● Aim of the exercise
Word for word, restate the entries that follow.

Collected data
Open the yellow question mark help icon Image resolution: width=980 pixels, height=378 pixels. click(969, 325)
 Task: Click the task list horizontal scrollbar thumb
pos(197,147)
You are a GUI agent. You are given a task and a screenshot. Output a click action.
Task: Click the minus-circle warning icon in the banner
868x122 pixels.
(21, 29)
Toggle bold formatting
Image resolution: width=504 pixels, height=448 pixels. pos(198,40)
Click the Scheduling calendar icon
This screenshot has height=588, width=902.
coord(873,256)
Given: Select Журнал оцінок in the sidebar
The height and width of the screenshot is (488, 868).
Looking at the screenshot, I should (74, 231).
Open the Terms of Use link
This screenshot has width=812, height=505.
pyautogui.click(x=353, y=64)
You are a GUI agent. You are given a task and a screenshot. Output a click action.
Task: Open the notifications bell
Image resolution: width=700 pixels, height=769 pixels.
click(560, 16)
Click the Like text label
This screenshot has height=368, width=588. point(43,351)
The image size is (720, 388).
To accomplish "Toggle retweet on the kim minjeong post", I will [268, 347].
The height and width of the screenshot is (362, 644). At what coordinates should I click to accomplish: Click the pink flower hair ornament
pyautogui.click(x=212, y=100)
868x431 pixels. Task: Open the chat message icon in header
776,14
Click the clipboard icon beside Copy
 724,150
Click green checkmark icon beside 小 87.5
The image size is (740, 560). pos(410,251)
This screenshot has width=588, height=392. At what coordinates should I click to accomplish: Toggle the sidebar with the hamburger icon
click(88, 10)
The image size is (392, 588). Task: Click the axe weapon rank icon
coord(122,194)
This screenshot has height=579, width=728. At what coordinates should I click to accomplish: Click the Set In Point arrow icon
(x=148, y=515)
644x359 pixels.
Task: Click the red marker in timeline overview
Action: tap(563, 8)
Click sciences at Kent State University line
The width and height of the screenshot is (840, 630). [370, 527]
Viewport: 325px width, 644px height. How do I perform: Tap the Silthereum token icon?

● Exercise result
Open the yellow question mark help icon Image resolution: width=980 pixels, height=378 pixels. click(969, 325)
 Task: Click the task list horizontal scrollbar thumb
pos(197,147)
You are a GUI agent. You are given a task and a screenshot. Output a click action.
Task: Click the minus-circle warning icon in the banner
868x122 pixels.
(21, 29)
Toggle bold formatting
Image resolution: width=504 pixels, height=448 pixels. pos(198,40)
Click the Scheduling calendar icon
This screenshot has height=588, width=902.
coord(873,256)
Given: Select Журнал оцінок in the sidebar
The height and width of the screenshot is (488, 868).
Looking at the screenshot, I should (74, 231).
Open the Terms of Use link
This screenshot has width=812, height=505.
pyautogui.click(x=353, y=64)
You are a GUI agent. You are given a task and a screenshot. Output a click action.
Task: Open the notifications bell
Image resolution: width=700 pixels, height=769 pixels.
click(560, 16)
Click the Like text label
This screenshot has height=368, width=588. point(43,351)
The image size is (720, 388).
To accomplish "Toggle retweet on the kim minjeong post", I will [268, 347].
The height and width of the screenshot is (362, 644). At what coordinates should I click to accomplish: Click the pink flower hair ornament
pyautogui.click(x=212, y=100)
868x431 pixels. Task: Open the chat message icon in header
776,14
Click the clipboard icon beside Copy
 724,150
Click green checkmark icon beside 小 87.5
The image size is (740, 560). pos(410,251)
This screenshot has width=588, height=392. At what coordinates should I click to accomplish: Toggle the sidebar with the hamburger icon
click(88, 10)
The image size is (392, 588). Task: Click the axe weapon rank icon
coord(122,194)
This screenshot has height=579, width=728. At what coordinates should I click to accomplish: Click the Set In Point arrow icon
(x=148, y=515)
644x359 pixels.
Task: Click the red marker in timeline overview
Action: tap(563, 8)
Click sciences at Kent State University line
The width and height of the screenshot is (840, 630). [370, 527]
Viewport: 325px width, 644px height. How do I perform: Tap the Silthereum token icon?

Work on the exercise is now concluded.